* GIVEN RECORDS *
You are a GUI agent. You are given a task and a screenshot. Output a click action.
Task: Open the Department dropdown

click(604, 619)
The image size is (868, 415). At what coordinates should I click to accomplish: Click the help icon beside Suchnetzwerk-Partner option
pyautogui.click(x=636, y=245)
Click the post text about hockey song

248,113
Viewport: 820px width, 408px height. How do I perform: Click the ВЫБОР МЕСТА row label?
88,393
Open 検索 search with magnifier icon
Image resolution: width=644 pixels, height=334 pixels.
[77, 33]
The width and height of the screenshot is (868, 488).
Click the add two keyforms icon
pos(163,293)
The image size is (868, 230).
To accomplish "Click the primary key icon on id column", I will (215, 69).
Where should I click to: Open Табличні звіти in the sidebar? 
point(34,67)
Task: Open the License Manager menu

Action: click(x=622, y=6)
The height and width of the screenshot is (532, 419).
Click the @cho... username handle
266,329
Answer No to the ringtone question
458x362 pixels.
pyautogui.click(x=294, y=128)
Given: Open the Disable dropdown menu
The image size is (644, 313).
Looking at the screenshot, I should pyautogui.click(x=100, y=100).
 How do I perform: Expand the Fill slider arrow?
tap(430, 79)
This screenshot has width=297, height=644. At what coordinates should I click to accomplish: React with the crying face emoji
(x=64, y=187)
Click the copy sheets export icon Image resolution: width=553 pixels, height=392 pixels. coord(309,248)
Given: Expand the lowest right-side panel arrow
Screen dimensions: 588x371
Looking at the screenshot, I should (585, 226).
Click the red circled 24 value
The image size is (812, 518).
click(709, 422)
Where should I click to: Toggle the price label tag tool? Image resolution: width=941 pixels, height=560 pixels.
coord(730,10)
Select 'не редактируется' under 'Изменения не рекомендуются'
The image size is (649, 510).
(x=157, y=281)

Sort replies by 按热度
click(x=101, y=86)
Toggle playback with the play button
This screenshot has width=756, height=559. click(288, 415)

* WORK REQUIRED *
Write out the material exactly as given.

* COMPLETED TASK *
You are a GUI agent. You are given a task and a screenshot. Output a click action.
Task: Open the Department dropdown

click(604, 619)
The image size is (868, 415). At what coordinates should I click to accomplish: Click the help icon beside Suchnetzwerk-Partner option
pyautogui.click(x=636, y=245)
Click the post text about hockey song

248,113
Viewport: 820px width, 408px height. How do I perform: Click the ВЫБОР МЕСТА row label?
88,393
Open 検索 search with magnifier icon
Image resolution: width=644 pixels, height=334 pixels.
[77, 33]
The width and height of the screenshot is (868, 488).
Click the add two keyforms icon
pos(163,293)
The image size is (868, 230).
To accomplish "Click the primary key icon on id column", I will (215, 69).
Where should I click to: Open Табличні звіти in the sidebar? 
point(34,67)
Task: Open the License Manager menu

Action: click(x=622, y=6)
The height and width of the screenshot is (532, 419).
Click the @cho... username handle
266,329
Answer No to the ringtone question
458x362 pixels.
pyautogui.click(x=294, y=128)
Given: Open the Disable dropdown menu
The image size is (644, 313).
Looking at the screenshot, I should pyautogui.click(x=100, y=100).
 How do I perform: Expand the Fill slider arrow?
tap(430, 79)
This screenshot has width=297, height=644. At what coordinates should I click to accomplish: React with the crying face emoji
(x=64, y=187)
Click the copy sheets export icon Image resolution: width=553 pixels, height=392 pixels. coord(309,248)
Given: Expand the lowest right-side panel arrow
Screen dimensions: 588x371
Looking at the screenshot, I should (585, 226).
Click the red circled 24 value
The image size is (812, 518).
click(709, 422)
Where should I click to: Toggle the price label tag tool? Image resolution: width=941 pixels, height=560 pixels.
coord(730,10)
Select 'не редактируется' under 'Изменения не рекомендуются'
The image size is (649, 510).
(x=157, y=281)

Sort replies by 按热度
click(x=101, y=86)
Toggle playback with the play button
This screenshot has width=756, height=559. click(288, 415)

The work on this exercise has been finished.